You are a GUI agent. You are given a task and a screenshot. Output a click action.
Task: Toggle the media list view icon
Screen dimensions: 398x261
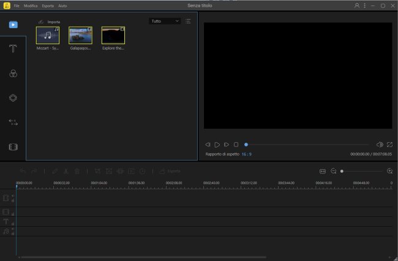188,21
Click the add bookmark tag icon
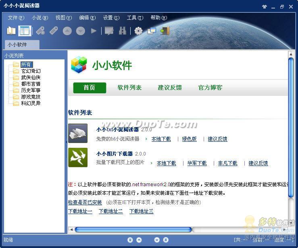Image resolution: width=298 pixels, height=248 pixels. click(40, 31)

────────

- [Work order]:
Every record, word for word, should be given back without its pictures.

- [Output for this exercise]:
You are a GUI agent. You are given a task and a screenshot. Output a click action.
Task: Toggle the media list view icon
Screen dimensions: 398x261
188,21
Click the add bookmark tag icon
Image resolution: width=298 pixels, height=248 pixels. click(40, 31)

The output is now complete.